Nova Iorque, Estados Unidos – O cenário da segurança global está mudando rapidamente, e as defesas tradicionais lutam para acompanhar essa evolução. Durante a Semana de Combate ao Terrorismo, na sede da ONU, em Nova York, mais de mil participantes de 119 países se reuniram para traçar novas linhas de ação. O diagnóstico coletivo é preocupante: grupos extremistas estão se adaptando com velocidade digital, exigindo uma resposta que vai além das fronteiras físicas.
O alerta sobre a sofisticação dessas ameaças ganhou tom de urgência no discurso de Alexandre Zouev, subsecretário-geral interino das Nações Unidas para o Combate ao Terrorismo. Segundo ele, organizações como a Al-Qaeda e o Daesh continuam resilientes porque aprenderam a explorar fraturas sociais, crises de governabilidade, desigualdades financeiras e novas tecnologias emergentes.

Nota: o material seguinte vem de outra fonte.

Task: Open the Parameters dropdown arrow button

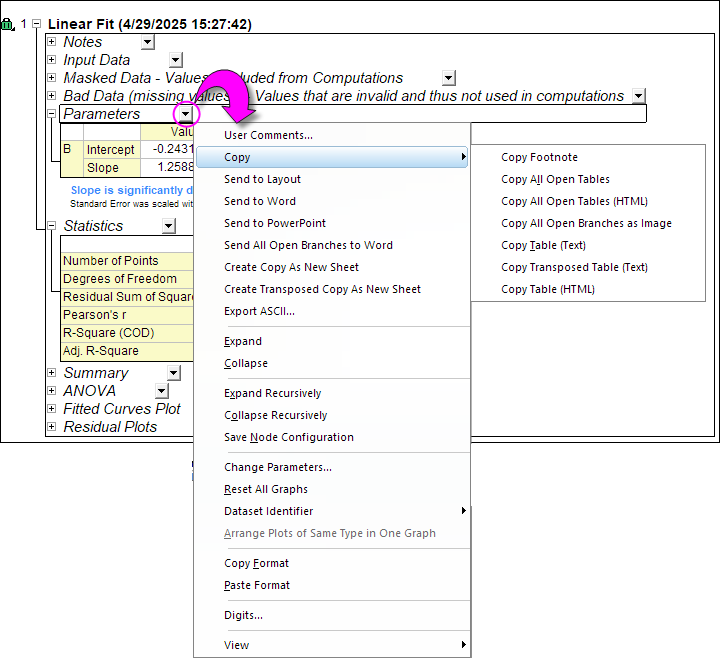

A ameaça digital e a inteligência artificial
O avanço tecnológico tornou-se uma ferramenta de recrutamento e captação de recursos. Zouev destacou que esses grupos já utilizam ferramentas de inteligência artificial e realizam operações que colocam em risco a cibersegurança global. Diante desse cenário, o secretário-geral da ONU, António Guterres, fez um apelo para que os Estados-membros assumam um compromisso ativo e coletivo, pautado na prevenção mútua e no respeito aos direitos humanos.

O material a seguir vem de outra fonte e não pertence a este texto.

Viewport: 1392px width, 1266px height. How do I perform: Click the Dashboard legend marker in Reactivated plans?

A discussão ocorre em um momento simbólico, que marca o 20.º aniversário da Estratégia Global das Nações Unidas contra o Terrorismo. Embora o dever de proteger as populações seja de cada governo, o debate em Nova York evidenciou que o sucesso a longo prazo depende da inclusão de atores frequentemente ignorados no planejamento de defesa, como as próprias vítimas dos atentados e as lideranças femininas.
Voz das vítimas e igualdade de gênero
Médica e integrante da Rede de Associações de Vítimas do Terrorismo (VoTAN), Fatima Ali Haider defendeu que as vítimas deixem de ser apenas estatísticas e passem a colaborar ativamente na formulação de políticas públicas de segurança. Especialista em estudos de paz e conflitos, Haider apontou a ausência histórica de mulheres nos espaços de decisão estratégica como uma falha grave do sistema atual.
Para ela, é preciso redesenhar a arquitetura de segurança global para garantir que as mulheres ocupem posições de liderança em todas as instâncias — desde as comunidades locais e órgãos de segurança nacional até as cadeiras do Conselho de Segurança.